(Exercice): Dans l'article ci-dessous sur l'accès à l'eau à Calais, recopiez mot pour mot tout ce qui va de « À Calais, la question » jusqu'à « aide aux exilés. ».

(Texte proposé):
##########

À Calais, la guerre des citernes fait rage depuis longtemps entre la mairie et les associations venant en aide aux éxilés.

À Calais, la mairie a confisqué mi-août une cuve d’eau installée en centre-ville par une association. Le dernier épisode d’une guerre de longue date menée par la Ville contre les personnes exilées.

Calais (Pas-de-Calais), reportage

« Pour tromper ma soif, j’essaie de dormir un peu. » Ahmed, un jeune égyptien de 22 ans, essaie de se reposer à l’ombre d’un arbre en cette mi-août. Autour de lui, des dizaines de personnes sont inconfortablement allongées sur des morceaux de carton entre des rochers — des dispositifs placés là au cours des derniers mois par la mairie. « Une association distribue un repas à 17 heures, avec une bouteille de 50 cl d’eau. C’est tout », dit le jeune homme. Il ne boit que ça de la journée, n’ayant pas d’argent pour aller au supermarché. Et le point d’eau le plus proche du centre-ville se trouve à quatre kilomètres.

À Calais, la question de l’accès à l’eau est depuis longtemps une source de tension entre la Ville et les associations qui viennent en aide aux exilés.

Le 11 août, la mairie a même embarqué une cuve de 1 000 litres posée par l’organisation Calais food collective sur un parking peu fréquenté du centre-ville. Dans une vidéo de l’intervention, on voit distinctement des employés municipaux, accompagnés de la police et du cinquième adjoint au maire, en charge de la sécurité et de l’environnement, embarquer dans une fourgonnette le réservoir d’eau.

Le 11 août, les services municipaux ont confisqué la citerne installée par Calais food collective. Twitter/Calais food collective

Après un véritable jeu de piste, les bénévoles l’ont retrouvée dans le local où sont stockés les effets personnels confisqués lors des opérations d’expulsion. Un soulagement pour les militants, car le coût d’une cuve, environ 250 euros, représente un investissement important.

##########

(Données fournies):
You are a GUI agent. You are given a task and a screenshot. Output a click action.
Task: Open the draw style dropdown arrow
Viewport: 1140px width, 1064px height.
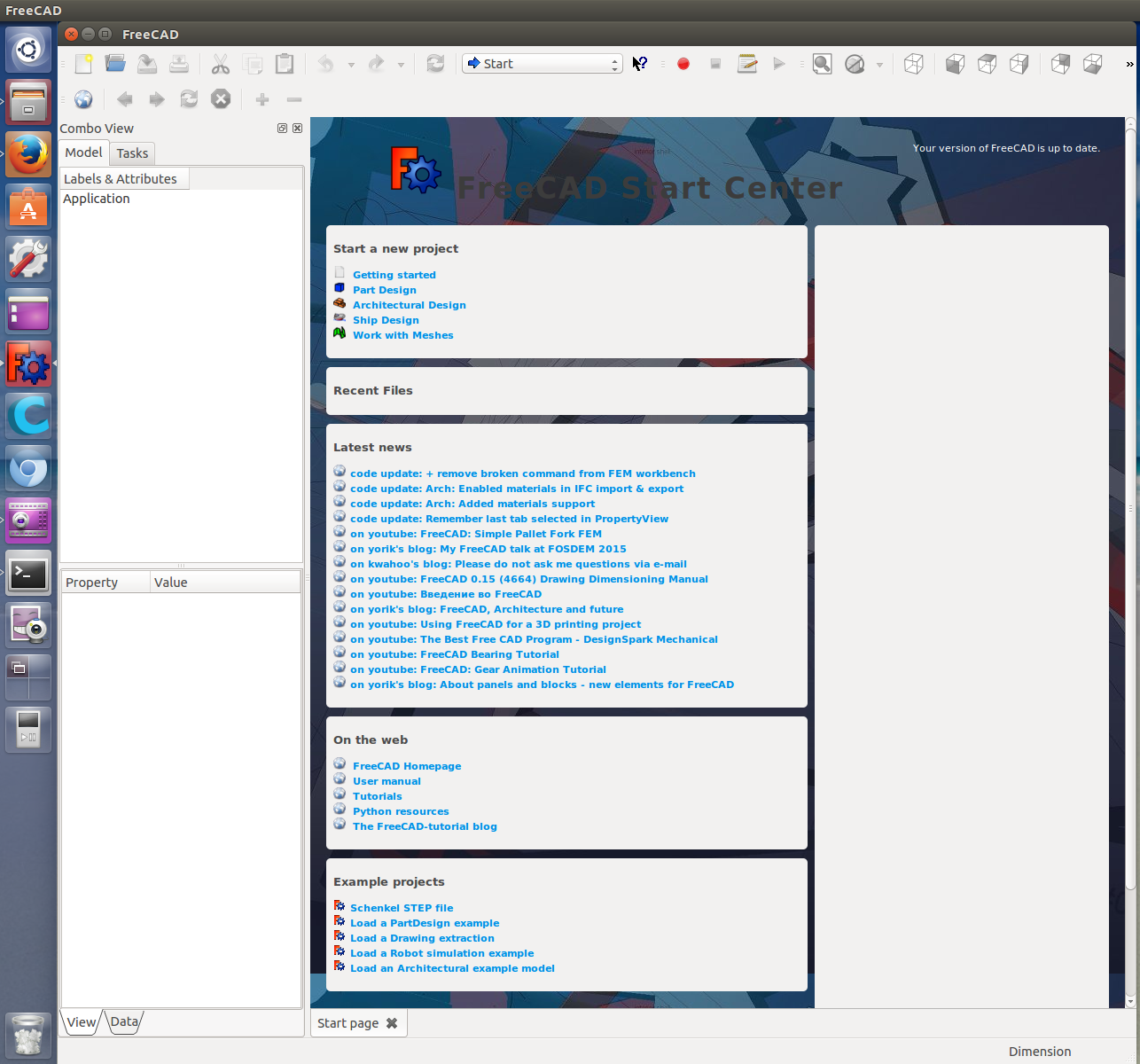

##########

(Réponse complète):
À Calais, la question de l’accès à l’eau est depuis longtemps une source de tension entre la Ville et les associations qui viennent en aide aux exilés.